Le législateur de l’UE n’est pourtant pas allé au bout de sa logique et il est regrettable que le Conseil n’ait pas accédé à la demande du Parlement européen de rendre obligatoires les modèles de déclaration accompagnant le texte, d’autant plus que ces annexes contiennent des précisions allant au delà du contenu du texte adopté.

Le droit pour la personne arrêtée ou son avocat, d’accéder aux pièces du dossier permettant de déterminer la légalité de l’arrestation ou de la détention, constitue le dernier droit reconnu dans ce triptyque. Pourtant, les dispositions qui le stipulent s’illustrent encore une fois par leur frilosité à reconnaître largement un droit pourtant basique en matière de garanties procédurales.

Le rajout d’autres motifs aux dérogations envisagées dans la proposition,  « menace grave pour les droits fondamentaux d’un tiers » ou « préservation d’un intérêt public important », amoindrit en effet considérablement ce droit emblématique des droits de la défense. Sans tenir compte par ailleurs du souhait de la délégation française, dont le pays se trouvait en pleine réforme de la garde à vue et qui suggérait de faire contrôler les limites au droit d’accès au dossier exclusivement par une autorité judiciaire…

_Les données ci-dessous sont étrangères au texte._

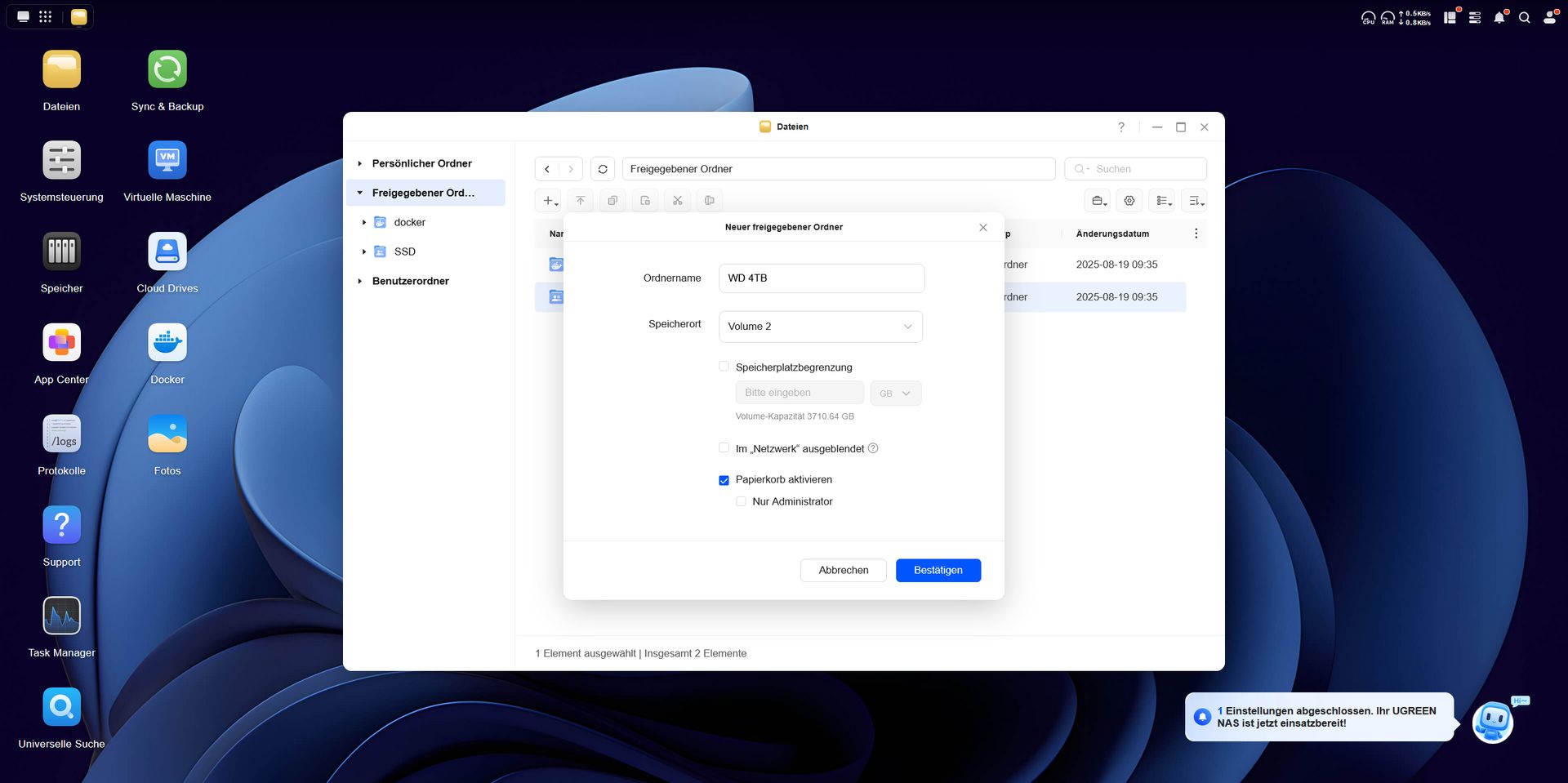The width and height of the screenshot is (1568, 783).
Task: Start the Sync & Backup app
Action: click(x=167, y=68)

Enfin, l’inclusion de nombreuses références à la législation nationale et l’imprécision marquante quant aux délais de reconnaissance des droits – le mot « rapidement » étant utilisé à de multiples reprises, lorsqu’il n’est pas remplacé par d’autres termes aussi peu précis que « sans retard indu » ou encore « en temps utile » – anéantissent les espoirs placés dans la méthode progressive retenue pour l’établissement de normes minimales dans le cadre des procédures pénales dans l’UE. Il s’agit pourtant encore ici de droits a priori ne posant pas de problèmes quant à leur reconnaissance.

Qu’en sera-t-il au moment de trouver un consensus sur la troisième proposition de directive portant sur le droit à l’assistance d’un avocat (COM 2011-326) dont on connaît les divergences nationales, ne serait que sur le moment de la présence de l’avocat peut être requise?